Filiz Gazi / DUVAR
Sex, like many other aspects of our daily lives, has changed in the time of COVID-19, said psychiatrist Dr Ceyda Güvenç.
“People have been refraining from having multiple partners. So they’ve turned to masturbation or digital sex,” Güvenç said.
While she said that many people have been having monogamous sex, some have even been trying to have sex without kissing.
“If you live with a partner, yes, you could theoretically pass the virus, but it doesn’t matter if you have sex when you already are having meals at the same table.”
Meanwhile, many people who have regular sexual partners have been physically separated from them, which has created a surge in what Güvenç calls “digital sex.”
Güvenç isn’t referring to sex with partners with whom one meets online, but rather to sex that involves digital elements.
The simplest example she gives is college students who are staying with their families and who resort to having sex on video calls instead of in person.

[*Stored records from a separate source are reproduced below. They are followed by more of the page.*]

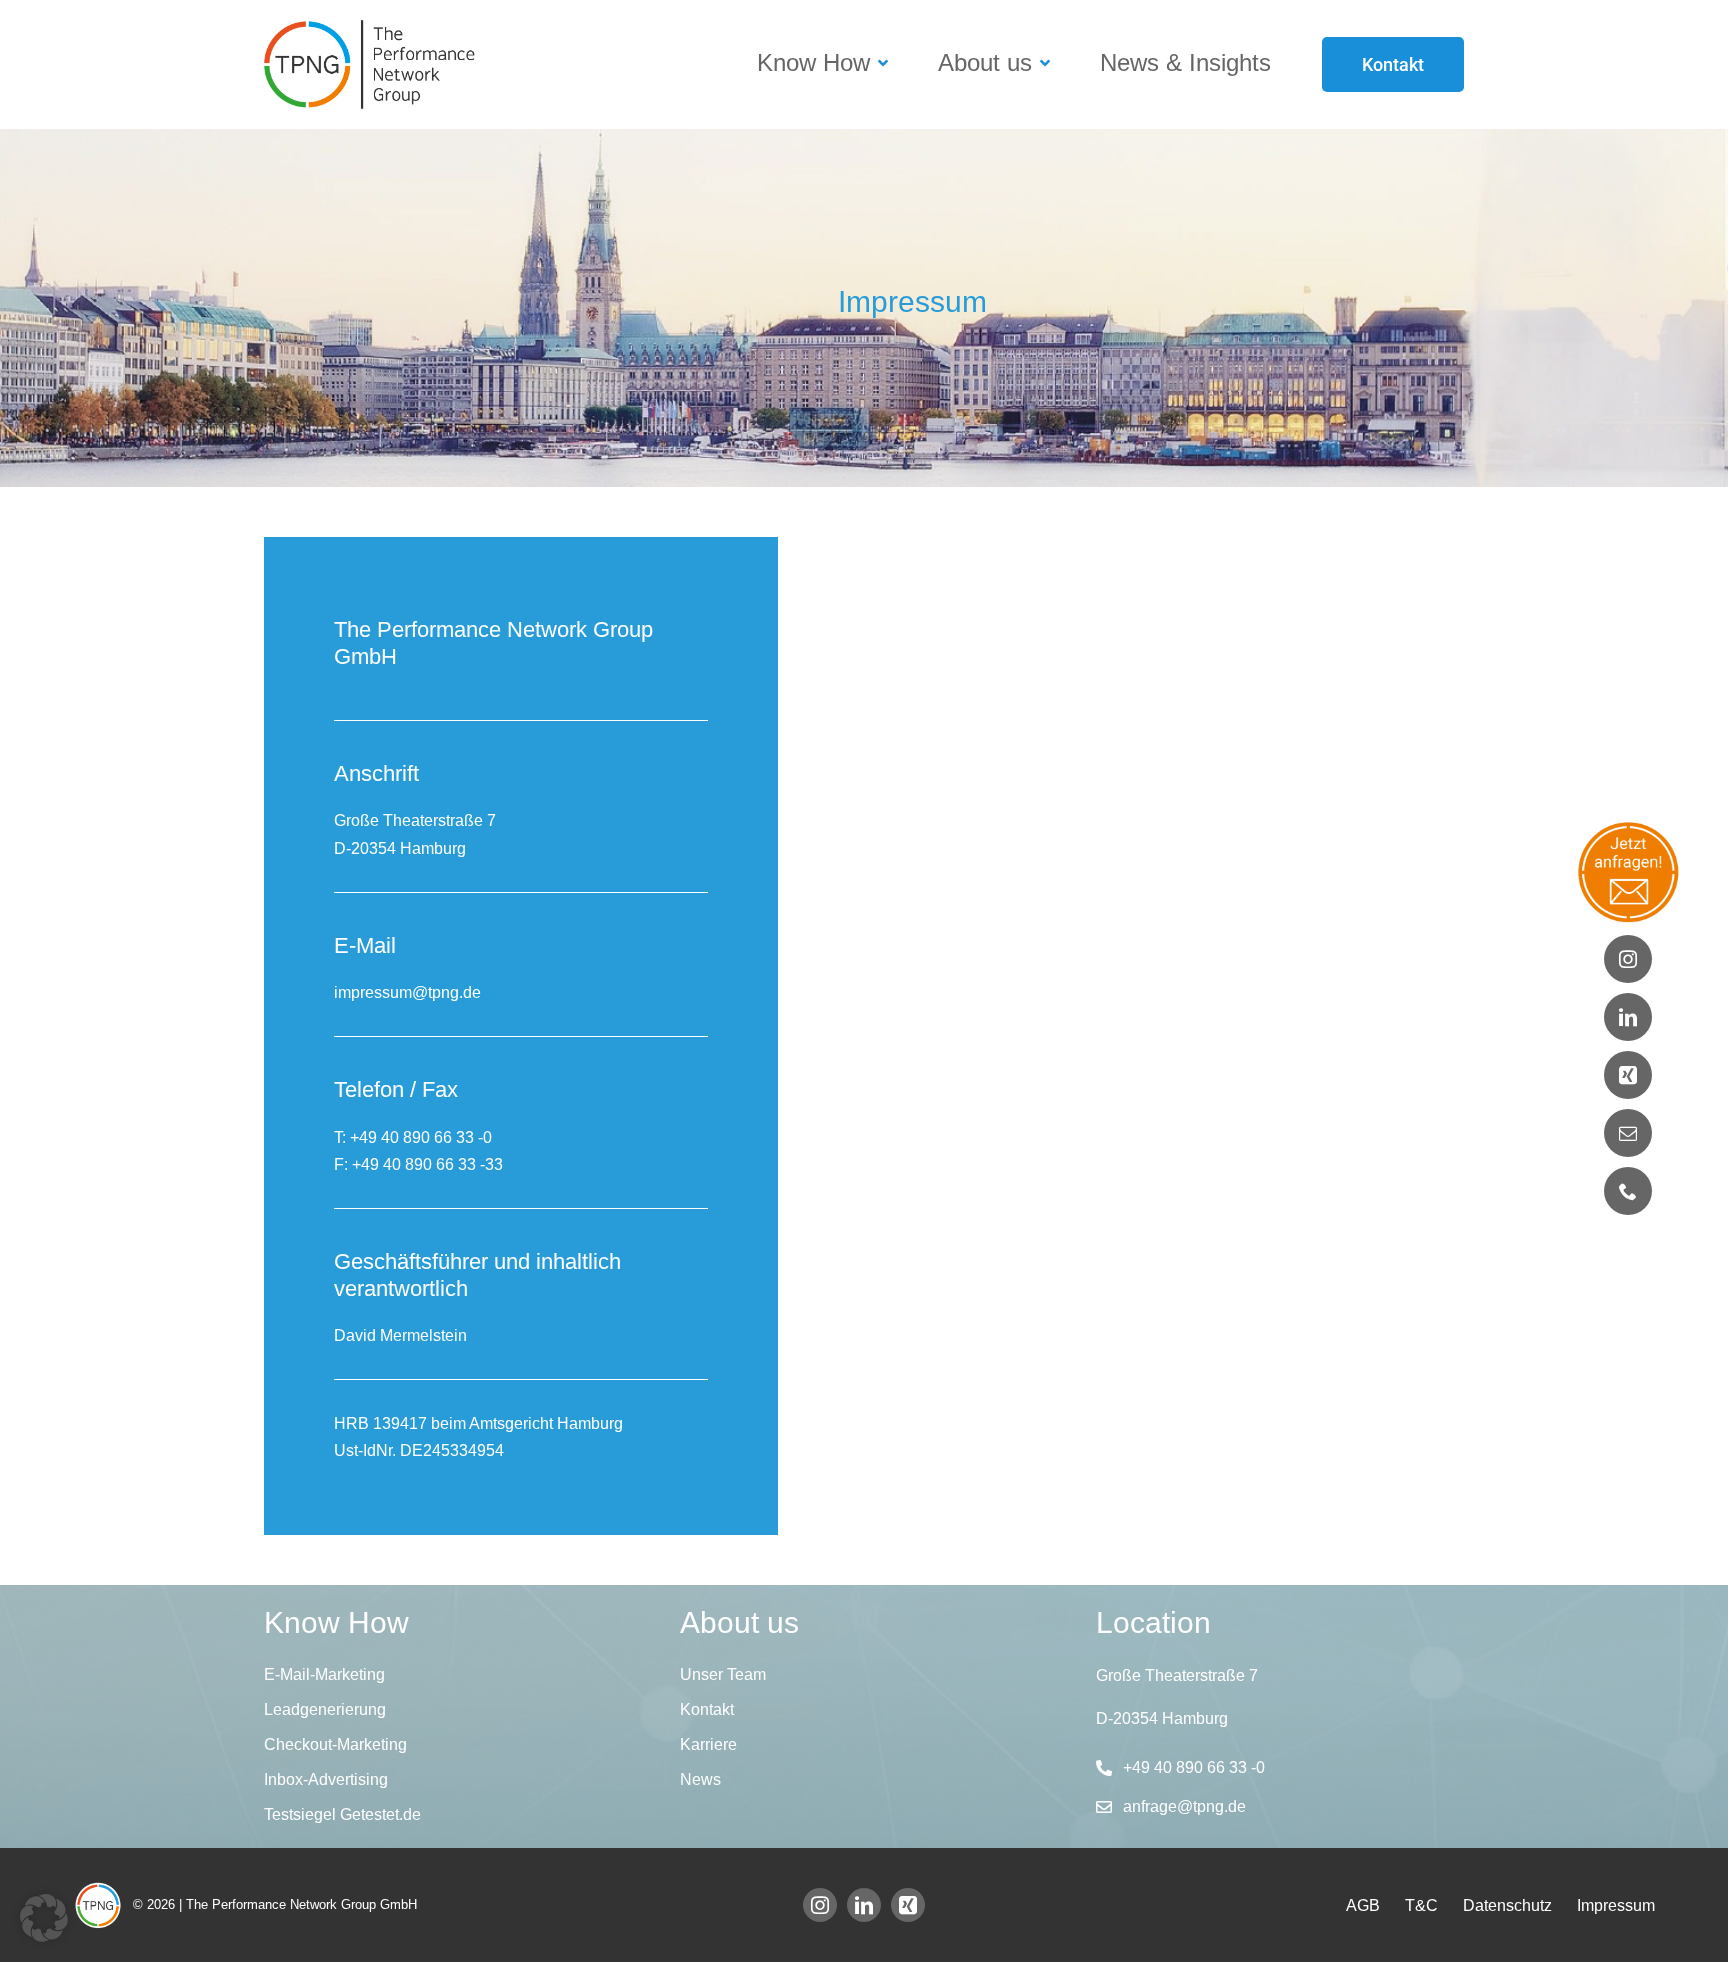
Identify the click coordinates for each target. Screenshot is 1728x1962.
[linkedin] (864, 1905)
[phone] (1628, 1191)
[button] (44, 1918)
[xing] (908, 1905)
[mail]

“There are sex toys with remotes now. There are these kissing toys. Your partner abroad has one pair of lips, and you’ll have the other. Not that anyone’s worried about this now, but we’ll see a surge in demand for these.”
Güvenç said that digital sex was created during the AIDS epidemic of the 80s, but has become increasingly popular in recent years.
“The age of digital sex may have begun. We potentially will no longer have sex to reproduce. We will only have sex for pleasure, in a virtual manner. After all there’s no courting involved, no time spent on getting stuck in traffic.”
Lastly, Güvenç noted that no matter how different it may look, sex is an instinctive action.
“We do know that during disasters like earthquakes or wars, people have more sex. From an evolutionary perspective, it’s about reproduction, survival and the continuity of your genes.”